▶ Instructions to follow
Rewrite the lines from the one containing "You are a computer-use agent." through the end of the records, putting "panel" in place of "tab" and changing nothing else. Omit the pictures from your answer.

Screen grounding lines
--- Start ---
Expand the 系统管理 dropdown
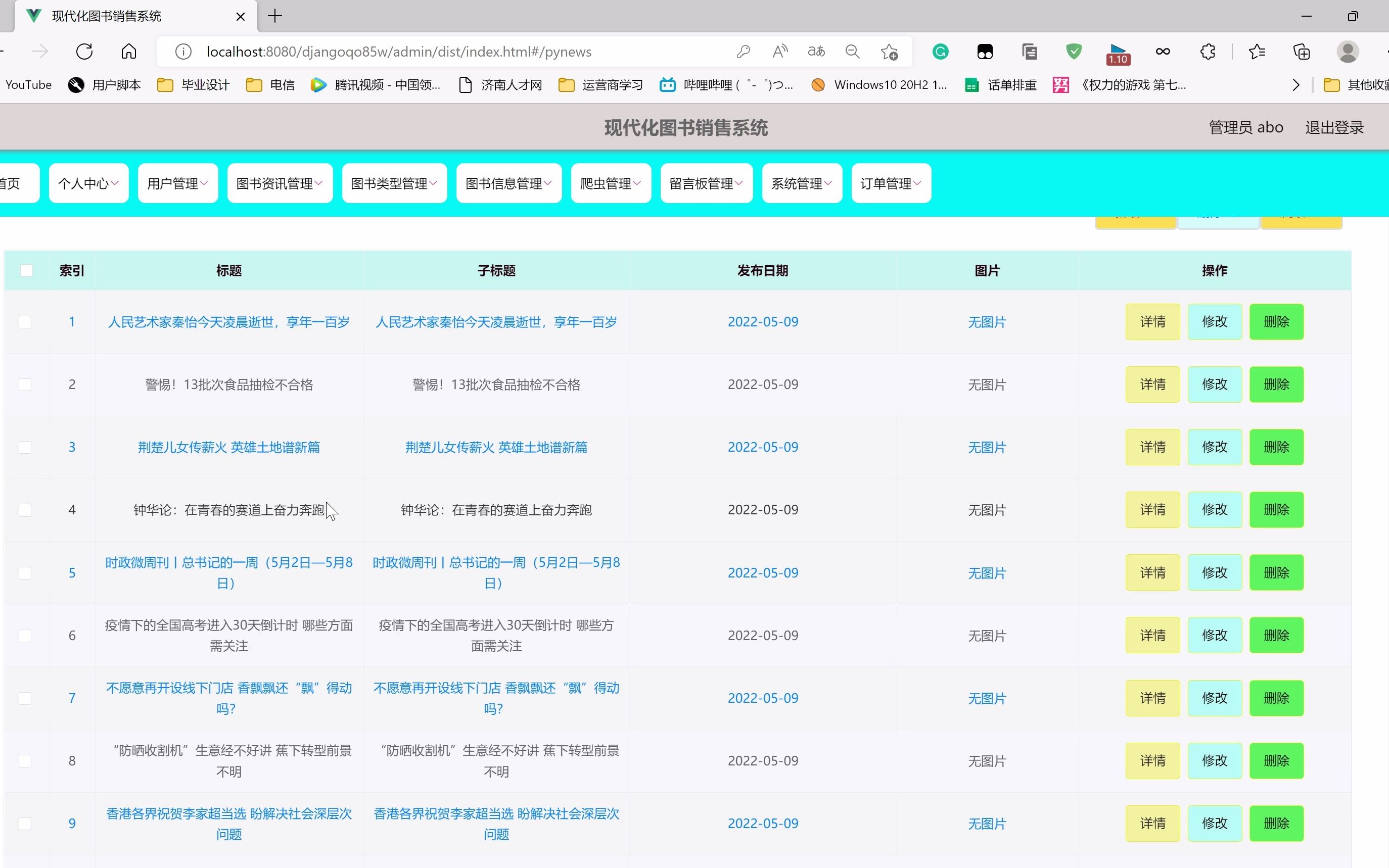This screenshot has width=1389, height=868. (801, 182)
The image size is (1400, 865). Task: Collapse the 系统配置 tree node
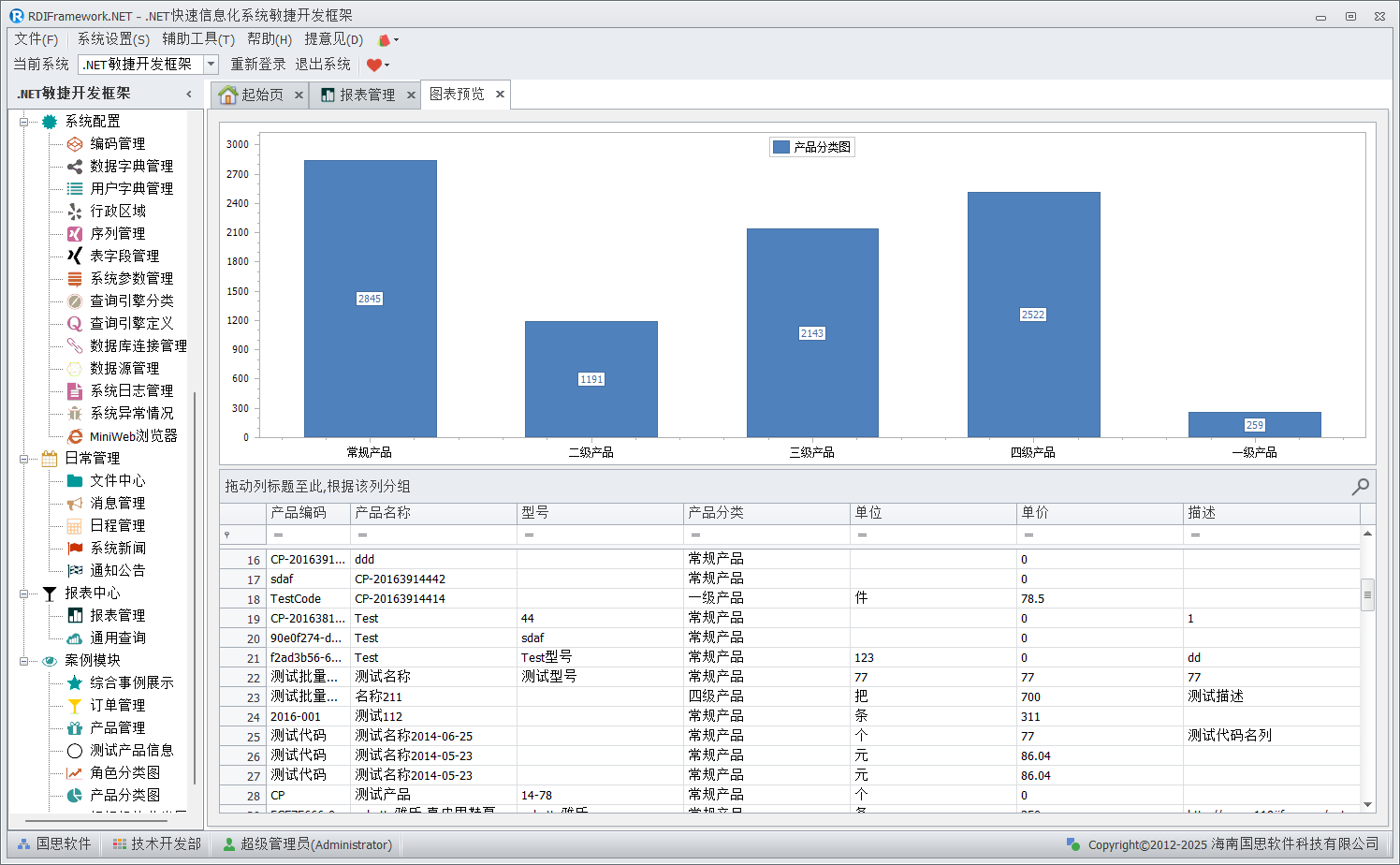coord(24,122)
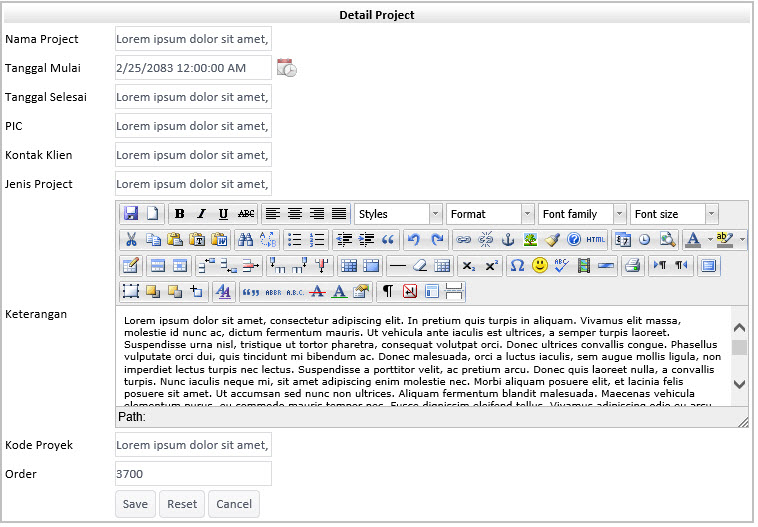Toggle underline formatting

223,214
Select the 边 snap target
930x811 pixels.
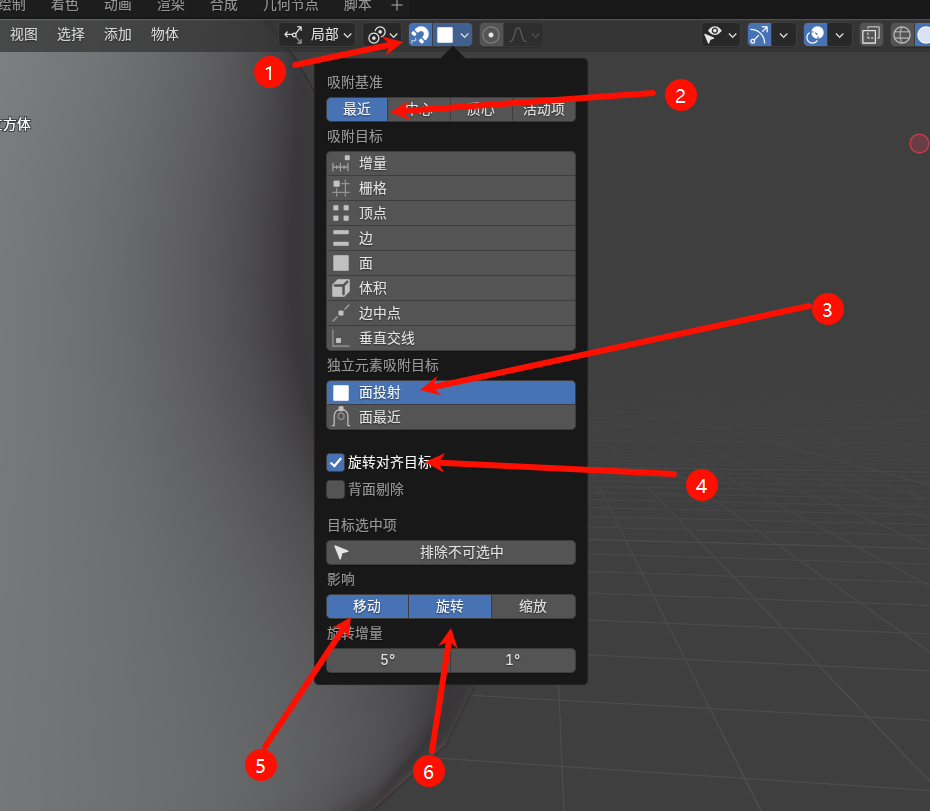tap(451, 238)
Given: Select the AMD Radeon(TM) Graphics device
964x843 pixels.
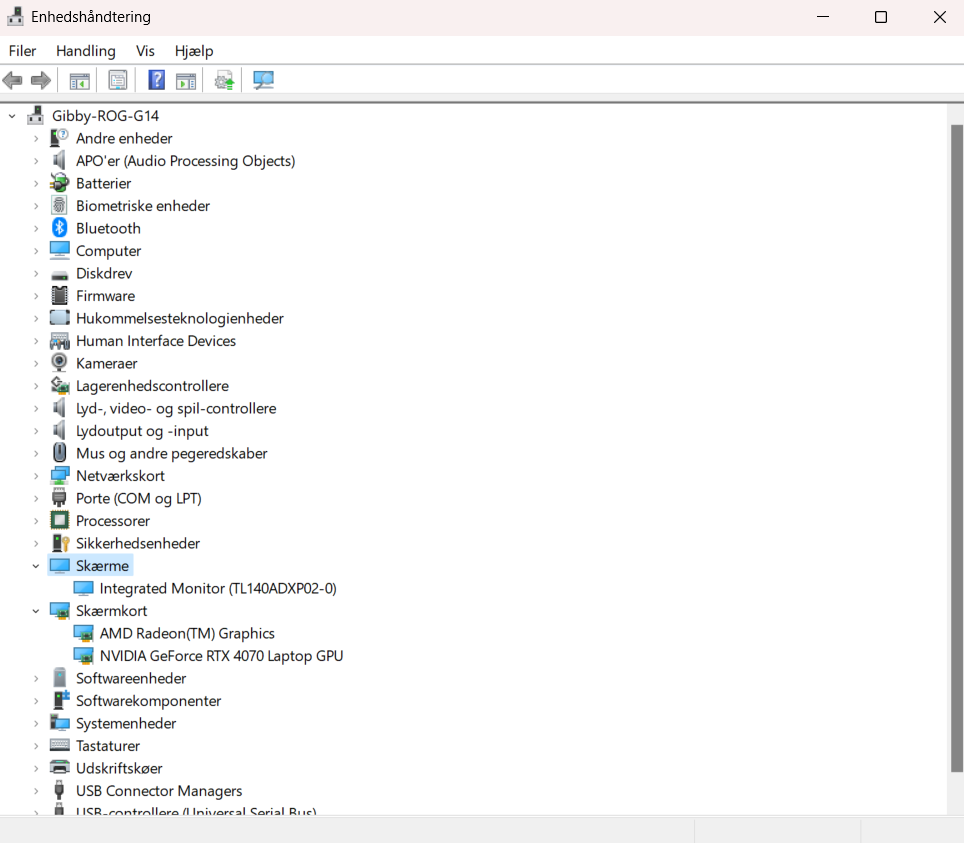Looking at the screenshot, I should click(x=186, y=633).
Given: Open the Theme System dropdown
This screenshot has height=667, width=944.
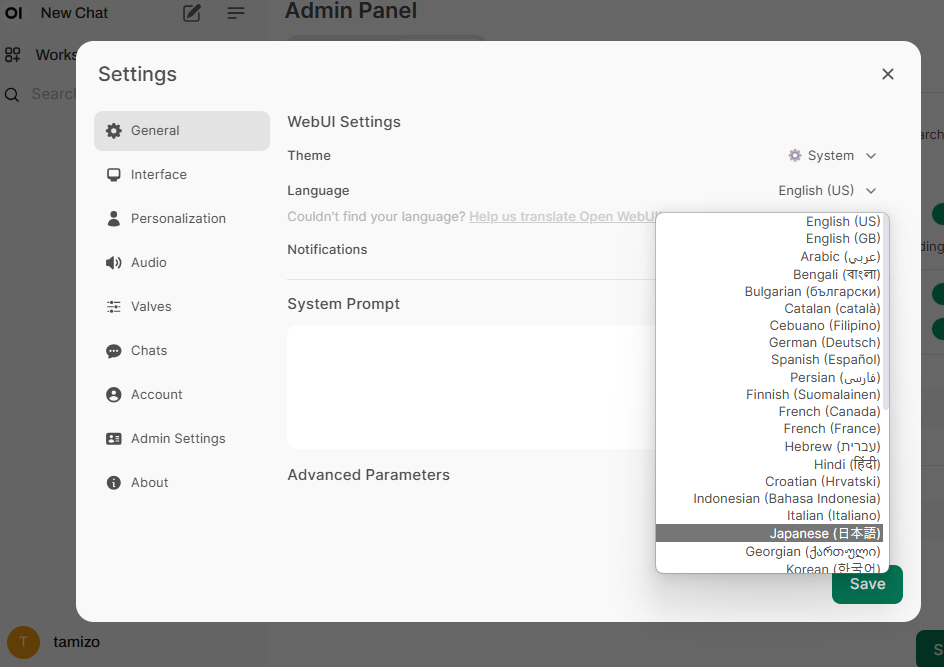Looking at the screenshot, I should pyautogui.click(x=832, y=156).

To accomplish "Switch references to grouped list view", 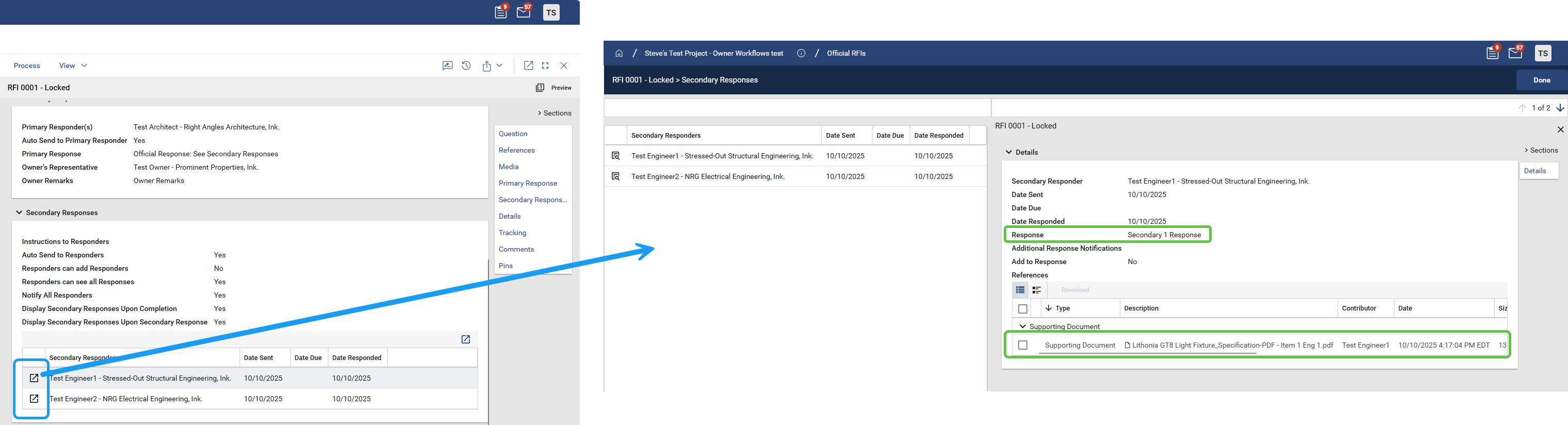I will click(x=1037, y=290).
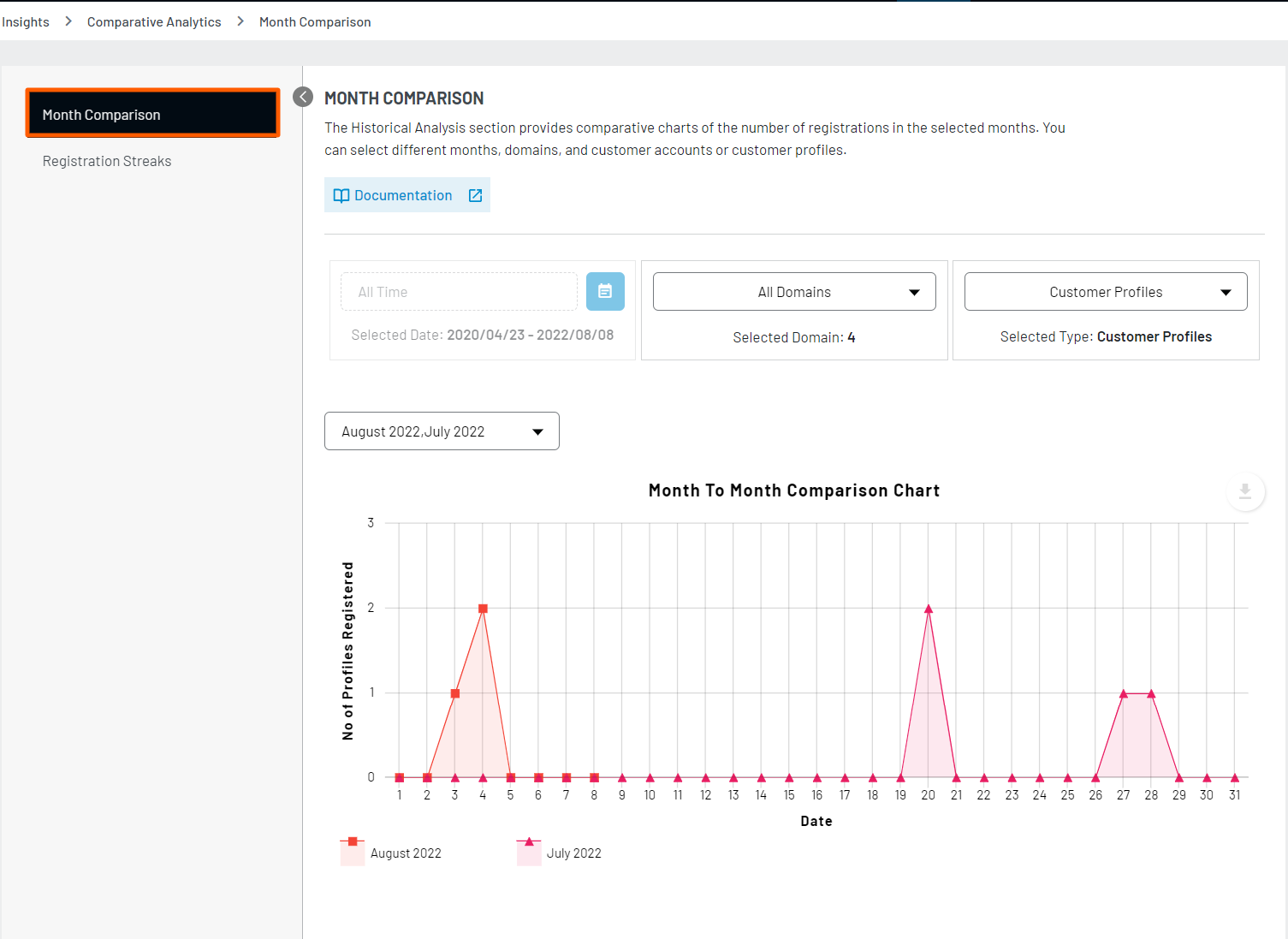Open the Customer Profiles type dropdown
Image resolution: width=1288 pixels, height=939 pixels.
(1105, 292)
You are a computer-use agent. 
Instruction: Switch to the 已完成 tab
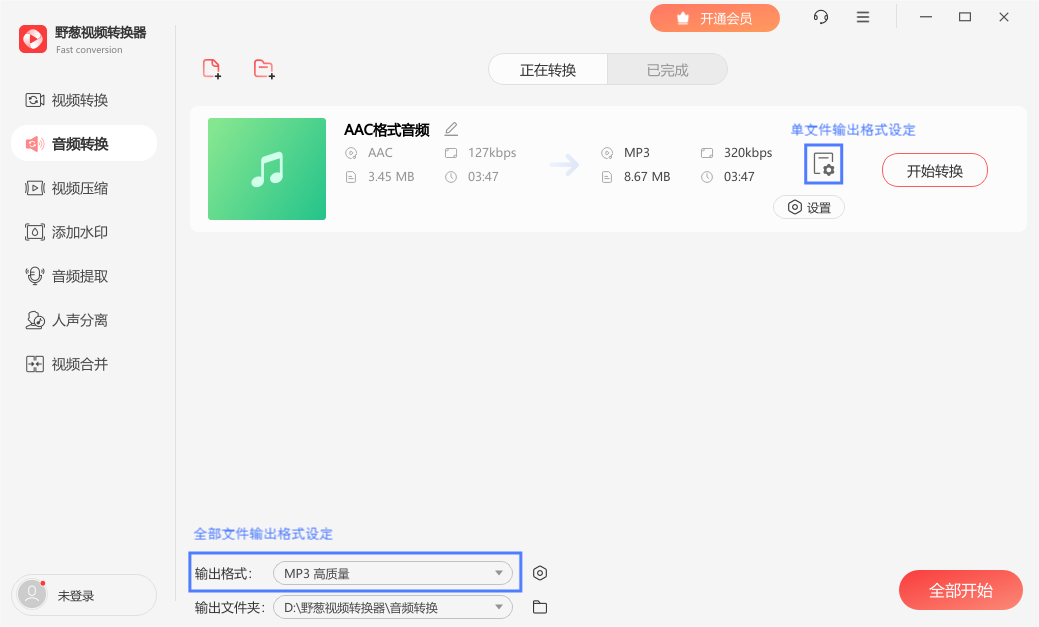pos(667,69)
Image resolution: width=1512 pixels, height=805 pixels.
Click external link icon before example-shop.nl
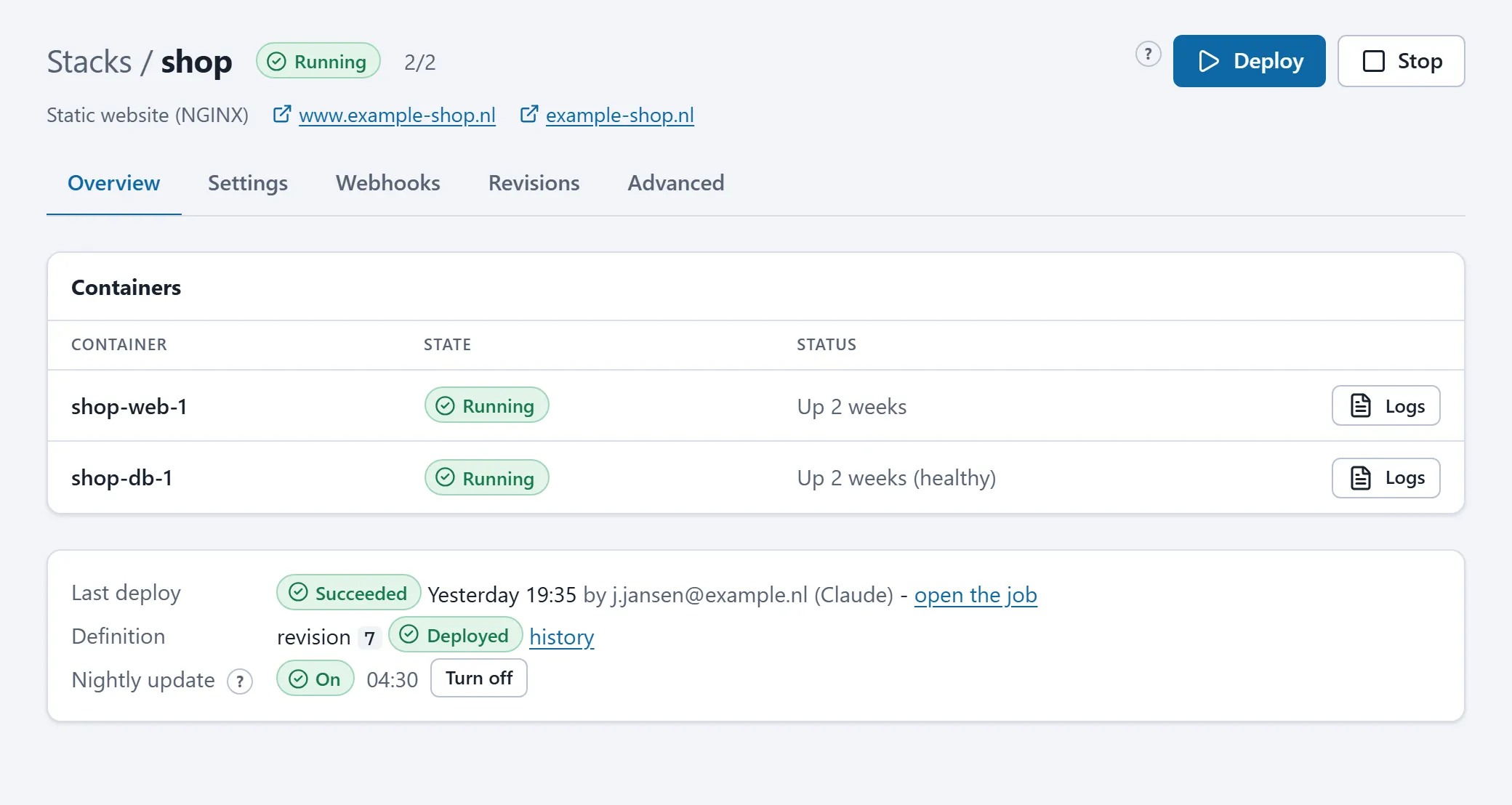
--- End ---
▶ Full output
You are a computer-use agent. 
Instruction: Switch to the 已完成 panel
pos(667,69)
Image resolution: width=1512 pixels, height=805 pixels.
Click external link icon before example-shop.nl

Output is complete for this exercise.